■ EXERCISE DATA:

------------------------------------

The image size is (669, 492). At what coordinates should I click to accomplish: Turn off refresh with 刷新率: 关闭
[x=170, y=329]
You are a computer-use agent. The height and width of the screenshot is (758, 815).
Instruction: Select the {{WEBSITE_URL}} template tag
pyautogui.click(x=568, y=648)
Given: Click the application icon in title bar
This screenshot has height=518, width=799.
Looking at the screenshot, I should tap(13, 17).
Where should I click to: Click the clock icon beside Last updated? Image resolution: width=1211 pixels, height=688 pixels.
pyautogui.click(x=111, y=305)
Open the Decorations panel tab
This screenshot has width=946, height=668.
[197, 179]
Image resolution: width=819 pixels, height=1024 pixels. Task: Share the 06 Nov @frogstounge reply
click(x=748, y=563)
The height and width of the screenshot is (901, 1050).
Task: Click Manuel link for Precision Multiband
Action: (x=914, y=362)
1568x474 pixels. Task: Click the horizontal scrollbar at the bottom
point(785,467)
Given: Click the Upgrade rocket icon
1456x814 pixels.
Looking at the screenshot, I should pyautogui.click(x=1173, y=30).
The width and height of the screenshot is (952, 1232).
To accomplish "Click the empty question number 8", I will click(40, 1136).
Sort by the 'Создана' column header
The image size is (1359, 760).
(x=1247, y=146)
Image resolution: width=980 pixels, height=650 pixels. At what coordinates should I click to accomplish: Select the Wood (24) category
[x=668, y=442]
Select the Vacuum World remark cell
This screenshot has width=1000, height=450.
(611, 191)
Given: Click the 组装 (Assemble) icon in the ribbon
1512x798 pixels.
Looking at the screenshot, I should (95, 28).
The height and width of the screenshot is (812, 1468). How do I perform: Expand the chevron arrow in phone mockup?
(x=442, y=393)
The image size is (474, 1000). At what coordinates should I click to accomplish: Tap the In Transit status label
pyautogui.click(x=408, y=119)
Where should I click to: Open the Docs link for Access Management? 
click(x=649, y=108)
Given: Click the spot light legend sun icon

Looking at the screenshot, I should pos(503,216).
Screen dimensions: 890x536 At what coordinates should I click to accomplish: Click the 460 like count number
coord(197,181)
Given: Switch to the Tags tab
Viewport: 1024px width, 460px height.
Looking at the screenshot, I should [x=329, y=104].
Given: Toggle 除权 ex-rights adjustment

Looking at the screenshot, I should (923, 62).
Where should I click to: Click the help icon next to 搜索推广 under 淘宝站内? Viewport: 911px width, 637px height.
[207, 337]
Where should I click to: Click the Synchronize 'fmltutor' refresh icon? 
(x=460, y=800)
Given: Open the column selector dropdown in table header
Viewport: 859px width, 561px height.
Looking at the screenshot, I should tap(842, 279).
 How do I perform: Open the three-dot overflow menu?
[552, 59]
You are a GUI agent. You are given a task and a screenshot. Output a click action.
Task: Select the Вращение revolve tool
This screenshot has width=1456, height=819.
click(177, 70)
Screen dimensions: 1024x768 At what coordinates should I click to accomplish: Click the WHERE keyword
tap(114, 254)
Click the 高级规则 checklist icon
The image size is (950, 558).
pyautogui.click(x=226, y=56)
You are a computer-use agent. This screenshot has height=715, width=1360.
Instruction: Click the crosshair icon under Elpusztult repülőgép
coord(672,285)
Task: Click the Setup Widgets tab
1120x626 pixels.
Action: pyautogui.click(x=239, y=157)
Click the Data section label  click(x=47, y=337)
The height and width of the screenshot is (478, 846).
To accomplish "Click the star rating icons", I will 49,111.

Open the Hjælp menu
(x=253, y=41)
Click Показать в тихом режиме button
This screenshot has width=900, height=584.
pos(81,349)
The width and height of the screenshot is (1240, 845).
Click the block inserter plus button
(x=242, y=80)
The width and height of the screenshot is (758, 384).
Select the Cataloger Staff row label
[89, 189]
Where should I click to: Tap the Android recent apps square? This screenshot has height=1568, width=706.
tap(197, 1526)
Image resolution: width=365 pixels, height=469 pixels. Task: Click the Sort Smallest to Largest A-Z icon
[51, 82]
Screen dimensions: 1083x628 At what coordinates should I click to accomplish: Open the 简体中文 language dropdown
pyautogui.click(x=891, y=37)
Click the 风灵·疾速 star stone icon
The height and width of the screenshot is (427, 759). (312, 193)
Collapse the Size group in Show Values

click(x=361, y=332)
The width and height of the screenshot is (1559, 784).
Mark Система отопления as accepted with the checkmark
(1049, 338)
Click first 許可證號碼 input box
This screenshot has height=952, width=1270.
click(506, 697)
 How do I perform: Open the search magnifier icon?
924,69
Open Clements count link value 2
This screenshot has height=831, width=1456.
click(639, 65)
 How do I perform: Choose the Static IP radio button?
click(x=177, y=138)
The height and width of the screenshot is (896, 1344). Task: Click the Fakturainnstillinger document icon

------------------------------------

Output an exact copy of each record.

■ ANSWER SECTION:
The image size is (669, 492). At what coordinates should I click to accomplish: Turn off refresh with 刷新率: 关闭
[x=170, y=329]
You are a computer-use agent. The height and width of the screenshot is (758, 815).
Instruction: Select the {{WEBSITE_URL}} template tag
pyautogui.click(x=568, y=648)
Given: Click the application icon in title bar
This screenshot has height=518, width=799.
Looking at the screenshot, I should tap(13, 17).
Where should I click to: Click the clock icon beside Last updated? Image resolution: width=1211 pixels, height=688 pixels.
pyautogui.click(x=111, y=305)
Open the Decorations panel tab
This screenshot has width=946, height=668.
[197, 179]
Image resolution: width=819 pixels, height=1024 pixels. Task: Share the 06 Nov @frogstounge reply
click(x=748, y=563)
The height and width of the screenshot is (901, 1050).
Task: Click Manuel link for Precision Multiband
Action: (x=914, y=362)
1568x474 pixels. Task: Click the horizontal scrollbar at the bottom
point(785,467)
Given: Click the Upgrade rocket icon
1456x814 pixels.
Looking at the screenshot, I should pyautogui.click(x=1173, y=30).
The width and height of the screenshot is (952, 1232).
To accomplish "Click the empty question number 8", I will click(40, 1136).
Sort by the 'Создана' column header
The image size is (1359, 760).
(x=1247, y=146)
Image resolution: width=980 pixels, height=650 pixels. At what coordinates should I click to accomplish: Select the Wood (24) category
[x=668, y=442]
Select the Vacuum World remark cell
This screenshot has width=1000, height=450.
(611, 191)
Given: Click the 组装 (Assemble) icon in the ribbon
1512x798 pixels.
Looking at the screenshot, I should (95, 28).
The height and width of the screenshot is (812, 1468). How do I perform: Expand the chevron arrow in phone mockup?
(x=442, y=393)
The image size is (474, 1000). At what coordinates should I click to accomplish: Tap the In Transit status label
pyautogui.click(x=408, y=119)
Where should I click to: Open the Docs link for Access Management? 
click(x=649, y=108)
Given: Click the spot light legend sun icon

Looking at the screenshot, I should pos(503,216).
Screen dimensions: 890x536 At what coordinates should I click to accomplish: Click the 460 like count number
coord(197,181)
Given: Switch to the Tags tab
Viewport: 1024px width, 460px height.
Looking at the screenshot, I should [x=329, y=104].
Given: Toggle 除权 ex-rights adjustment

Looking at the screenshot, I should (923, 62).
Where should I click to: Click the help icon next to 搜索推广 under 淘宝站内? Viewport: 911px width, 637px height.
[207, 337]
Where should I click to: Click the Synchronize 'fmltutor' refresh icon? 
(x=460, y=800)
Given: Open the column selector dropdown in table header
Viewport: 859px width, 561px height.
Looking at the screenshot, I should tap(842, 279).
 How do I perform: Open the three-dot overflow menu?
[552, 59]
You are a GUI agent. You are given a task and a screenshot. Output a click action.
Task: Select the Вращение revolve tool
This screenshot has width=1456, height=819.
click(177, 70)
Screen dimensions: 1024x768 At what coordinates should I click to accomplish: Click the WHERE keyword
tap(114, 254)
Click the 高级规则 checklist icon
The image size is (950, 558).
pyautogui.click(x=226, y=56)
You are a computer-use agent. This screenshot has height=715, width=1360.
Instruction: Click the crosshair icon under Elpusztult repülőgép
coord(672,285)
Task: Click the Setup Widgets tab
1120x626 pixels.
Action: pyautogui.click(x=239, y=157)
Click the Data section label  click(x=47, y=337)
The height and width of the screenshot is (478, 846).
To accomplish "Click the star rating icons", I will 49,111.

Open the Hjælp menu
(x=253, y=41)
Click Показать в тихом режиме button
This screenshot has width=900, height=584.
pos(81,349)
The width and height of the screenshot is (1240, 845).
Click the block inserter plus button
(x=242, y=80)
The width and height of the screenshot is (758, 384).
Select the Cataloger Staff row label
[89, 189]
Where should I click to: Tap the Android recent apps square? This screenshot has height=1568, width=706.
tap(197, 1526)
Image resolution: width=365 pixels, height=469 pixels. Task: Click the Sort Smallest to Largest A-Z icon
[51, 82]
Screen dimensions: 1083x628 At what coordinates should I click to accomplish: Open the 简体中文 language dropdown
pyautogui.click(x=891, y=37)
Click the 风灵·疾速 star stone icon
The height and width of the screenshot is (427, 759). (312, 193)
Collapse the Size group in Show Values

click(x=361, y=332)
The width and height of the screenshot is (1559, 784).
Mark Система отопления as accepted with the checkmark
(1049, 338)
Click first 許可證號碼 input box
This screenshot has height=952, width=1270.
click(506, 697)
 How do I perform: Open the search magnifier icon?
924,69
Open Clements count link value 2
This screenshot has height=831, width=1456.
click(639, 65)
 How do I perform: Choose the Static IP radio button?
click(x=177, y=138)
The height and width of the screenshot is (896, 1344). Task: Click the Fakturainnstillinger document icon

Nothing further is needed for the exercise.